Dusk

Dusk reminds me of being at Thana. When I say Thana, it only means one thing. It means being at my aunt’s house on the Thana main road. Yes, that house with the peacocks.

When my mom needed to run errands during the day, and there were no baby sitters around, we’d be dropped off at Thana. It was always fun being dropped off at Thana especially when my nephews, who were around my age, were home on break.

Of all the dusks of my childhood, the only mental snapshot I took was while sitting on that black vinyl couch by the floor to ceiling window with the black grills in front of the side verandah. The sound of bus horns peppered the evening noises of the mosque prayers and commuters rushing home.

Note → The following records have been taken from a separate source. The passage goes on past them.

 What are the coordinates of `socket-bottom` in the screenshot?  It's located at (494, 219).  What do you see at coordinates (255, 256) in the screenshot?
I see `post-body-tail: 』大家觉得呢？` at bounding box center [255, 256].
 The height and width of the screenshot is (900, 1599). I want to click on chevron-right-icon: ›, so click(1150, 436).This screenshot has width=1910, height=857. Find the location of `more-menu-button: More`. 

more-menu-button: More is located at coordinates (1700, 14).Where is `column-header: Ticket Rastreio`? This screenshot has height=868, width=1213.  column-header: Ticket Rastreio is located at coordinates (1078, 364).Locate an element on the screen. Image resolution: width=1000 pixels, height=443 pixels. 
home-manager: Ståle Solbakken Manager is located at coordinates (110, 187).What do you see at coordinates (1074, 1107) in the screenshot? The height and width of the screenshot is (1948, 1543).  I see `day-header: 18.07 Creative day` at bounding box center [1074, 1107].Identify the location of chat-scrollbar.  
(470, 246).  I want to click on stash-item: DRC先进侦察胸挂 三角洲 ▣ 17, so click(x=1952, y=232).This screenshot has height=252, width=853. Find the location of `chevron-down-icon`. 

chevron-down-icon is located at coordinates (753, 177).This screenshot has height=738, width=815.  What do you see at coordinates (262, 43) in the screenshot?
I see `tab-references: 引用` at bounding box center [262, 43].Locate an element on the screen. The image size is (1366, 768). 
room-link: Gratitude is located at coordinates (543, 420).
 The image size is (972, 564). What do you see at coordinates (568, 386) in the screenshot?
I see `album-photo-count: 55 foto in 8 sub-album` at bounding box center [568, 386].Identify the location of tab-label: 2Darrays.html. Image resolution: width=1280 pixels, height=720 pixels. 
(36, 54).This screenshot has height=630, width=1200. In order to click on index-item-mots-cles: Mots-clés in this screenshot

My nephews weren’t home on break that day. I don’t think my brother was there either. I was dropped off by myself. All I remember is sitting on that couch, probably with a book nestled in my hands. Books were my closest friends as a child.

And somewhere mid reading, just like that, I must have taken that mental snapshot that has stayed with me all these years. That is what dusk is to me. It’s the Thana bus horns honking away.

That is where I got transported as I stare at the sun shining a bright orange, as I sit high above the clouds in this dimly lit cabin. I’m not transported to an image of a sunset. I’m transported to a time and place when I experienced a sunset where all my relevant senses were satiated.